Imam Nawawi mengatakan, makna dari La taghdab dalam hadis Rasulullah SAW tersebut adalah jangan sampai seseorang menumpahkan kemarahan, sehingga membutakan hatinya. Larangan ini bukan tertuju kepada rasa marah itu sendiri.

Jadi, ketika seorang ingin marah, ketika itulah ia bisa menguasai dirinya.
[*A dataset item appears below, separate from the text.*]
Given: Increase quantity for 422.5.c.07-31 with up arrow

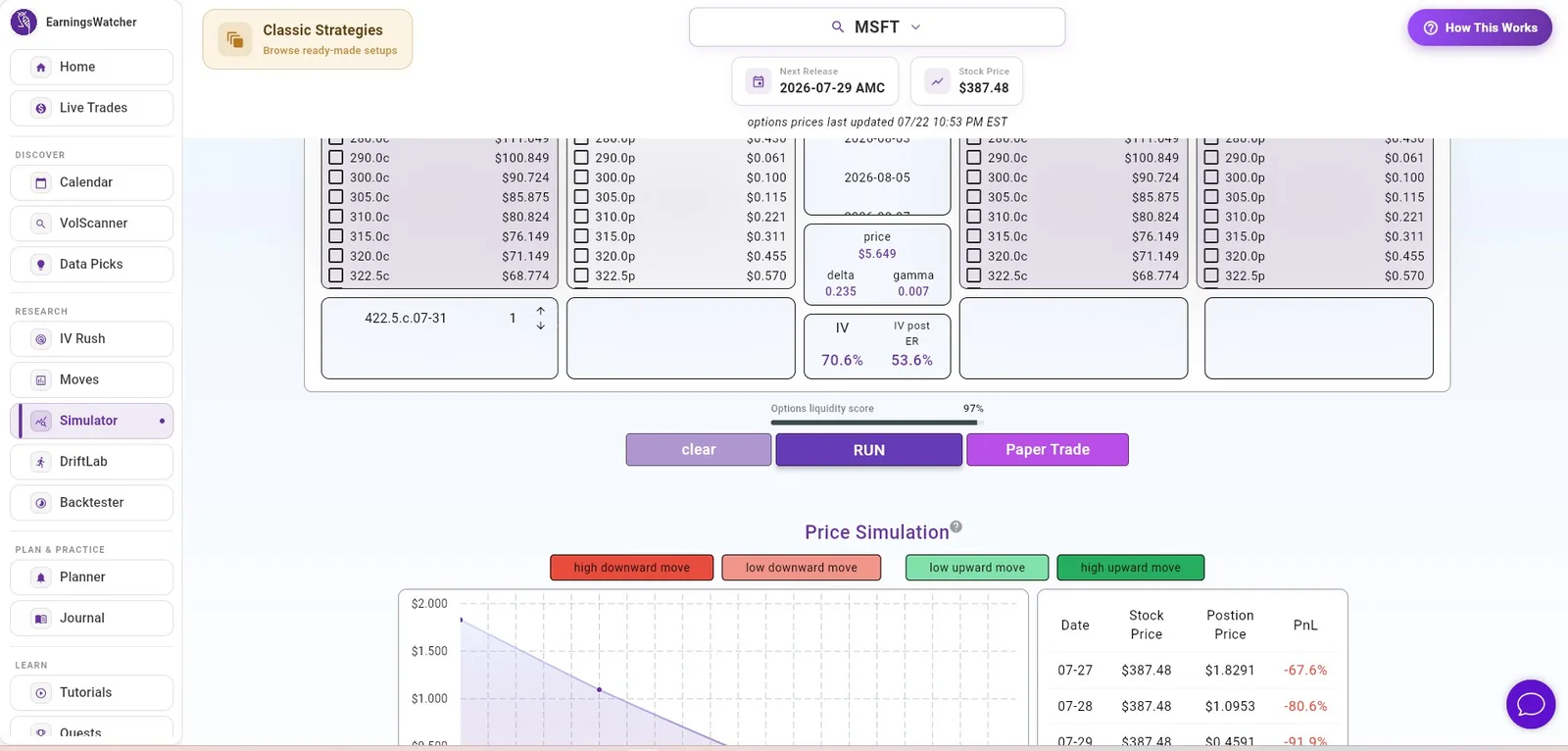Looking at the screenshot, I should click(540, 311).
Sehingga, rasa marah tidak memengaruhinya untuk bisa berpikir, berucap, dan mengambil keputusan dengan baik dan hati yang jernih.

Seorang yang diselimuti rasa marah hendaklah menenangkan dirinya terlebih dahulu sebelum bertindak atau berucap.

Dalam hadis riwayat Ahmad, Rasulullah SAW bersabda, “Apabila salah seorang dari kalian marah dalam keadaan berdiri maka hendaknya dia duduk. Kalau marahnya belum juga hilang maka hendaknya dia berbaring."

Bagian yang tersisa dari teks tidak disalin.